Work required: The material below holds pictures; leave them out, and copy exactly, and only, the lines from the one with "Screen dimensions: 1389x868" through the last.
++++ Data shown ++++
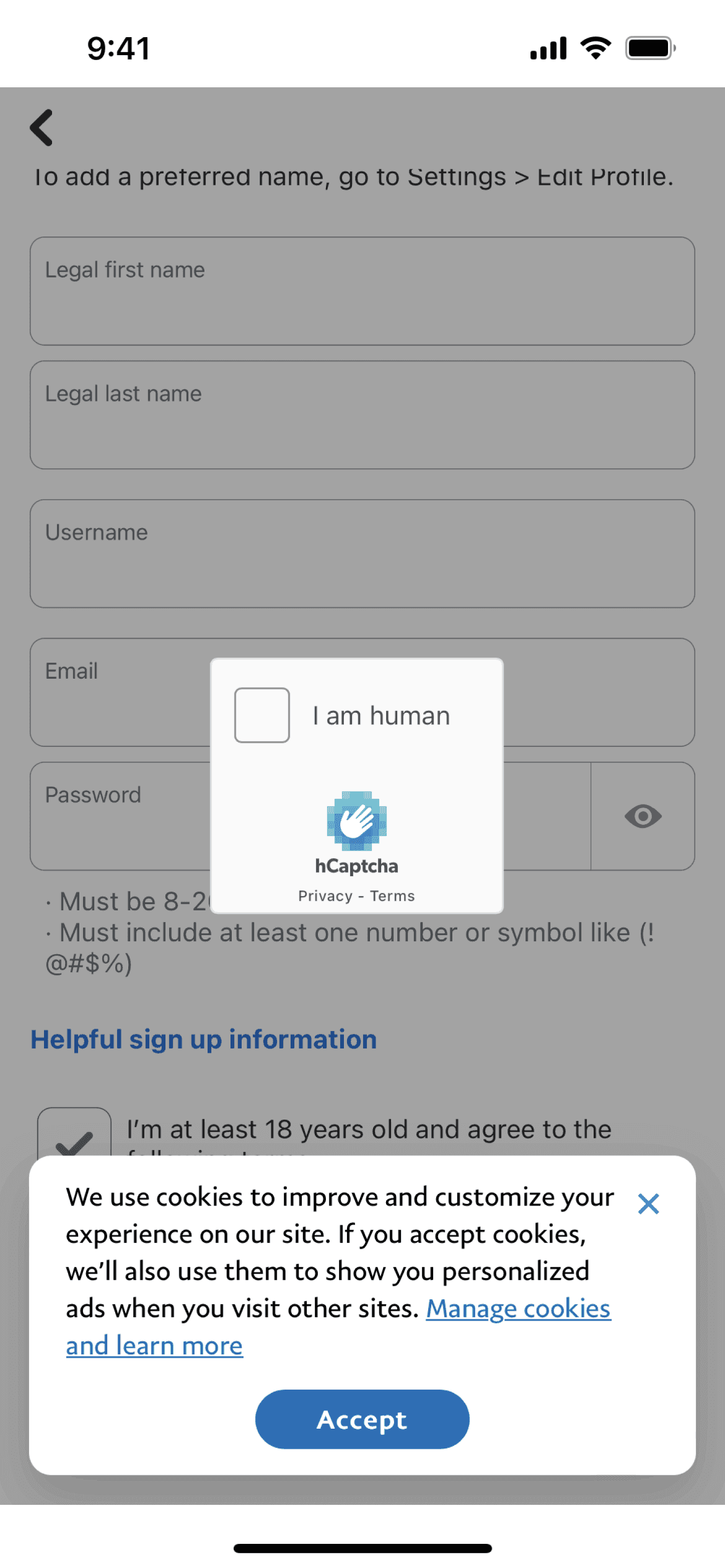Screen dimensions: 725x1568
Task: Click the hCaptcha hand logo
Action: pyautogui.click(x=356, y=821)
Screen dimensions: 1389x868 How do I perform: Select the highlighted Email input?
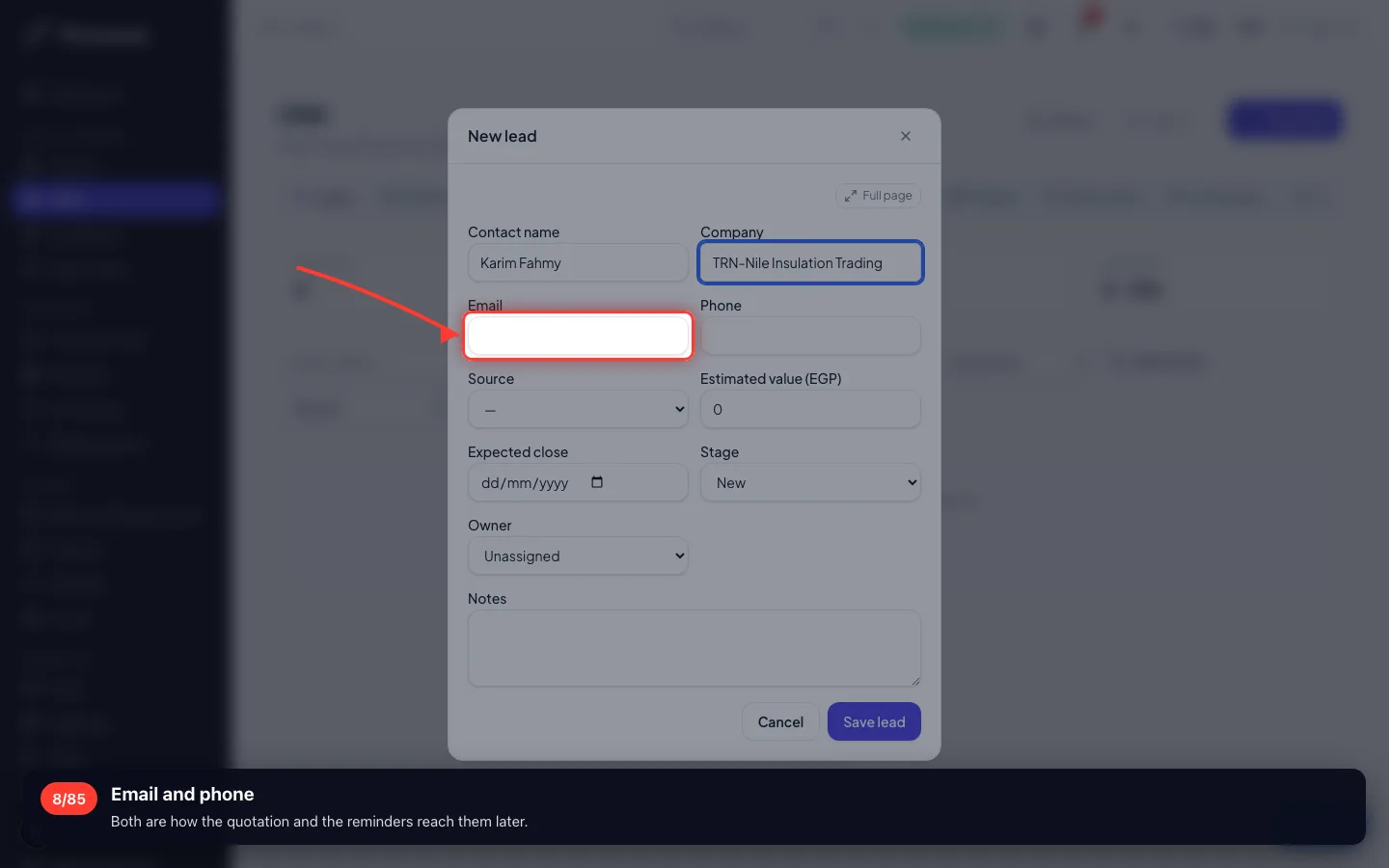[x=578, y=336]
++++
Output of the task:
Screen dimensions: 1389x868 How do I perform: Select the highlighted Email input?
[x=578, y=336]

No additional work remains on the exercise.